Element and text position data:
::::

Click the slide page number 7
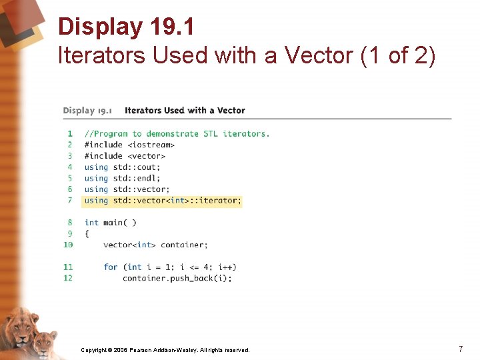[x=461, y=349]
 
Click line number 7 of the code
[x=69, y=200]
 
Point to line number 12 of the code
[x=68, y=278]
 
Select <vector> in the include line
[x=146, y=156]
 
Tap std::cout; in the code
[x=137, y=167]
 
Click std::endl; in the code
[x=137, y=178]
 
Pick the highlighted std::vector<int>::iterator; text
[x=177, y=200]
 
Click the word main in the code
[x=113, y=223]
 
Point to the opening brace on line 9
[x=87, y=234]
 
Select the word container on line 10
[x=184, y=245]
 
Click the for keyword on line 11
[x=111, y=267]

::::

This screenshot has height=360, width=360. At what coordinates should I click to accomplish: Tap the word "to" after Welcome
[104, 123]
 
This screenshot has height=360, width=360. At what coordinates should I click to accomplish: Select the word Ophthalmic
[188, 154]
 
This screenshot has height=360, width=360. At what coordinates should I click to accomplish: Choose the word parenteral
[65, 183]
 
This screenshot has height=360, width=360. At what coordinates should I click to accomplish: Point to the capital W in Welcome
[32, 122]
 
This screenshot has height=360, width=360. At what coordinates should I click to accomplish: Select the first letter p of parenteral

::::

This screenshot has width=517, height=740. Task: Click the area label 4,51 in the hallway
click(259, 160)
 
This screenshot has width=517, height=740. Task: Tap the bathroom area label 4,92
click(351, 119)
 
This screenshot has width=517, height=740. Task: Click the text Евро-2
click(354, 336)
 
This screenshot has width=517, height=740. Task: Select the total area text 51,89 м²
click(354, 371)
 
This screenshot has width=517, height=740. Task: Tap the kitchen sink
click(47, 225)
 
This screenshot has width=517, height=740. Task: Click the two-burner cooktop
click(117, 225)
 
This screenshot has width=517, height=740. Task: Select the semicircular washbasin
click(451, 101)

::::

Exercise instructions: Rewrite the stretch of data from the line containing "the two-burner cooktop" through the line containing "click(451, 101)", changing "semicircular" to "half-round" and leaving everything else untouched.

Exercise result:
This screenshot has width=517, height=740. Task: Click the two-burner cooktop
click(117, 225)
 
This screenshot has width=517, height=740. Task: Select the half-round washbasin
click(451, 101)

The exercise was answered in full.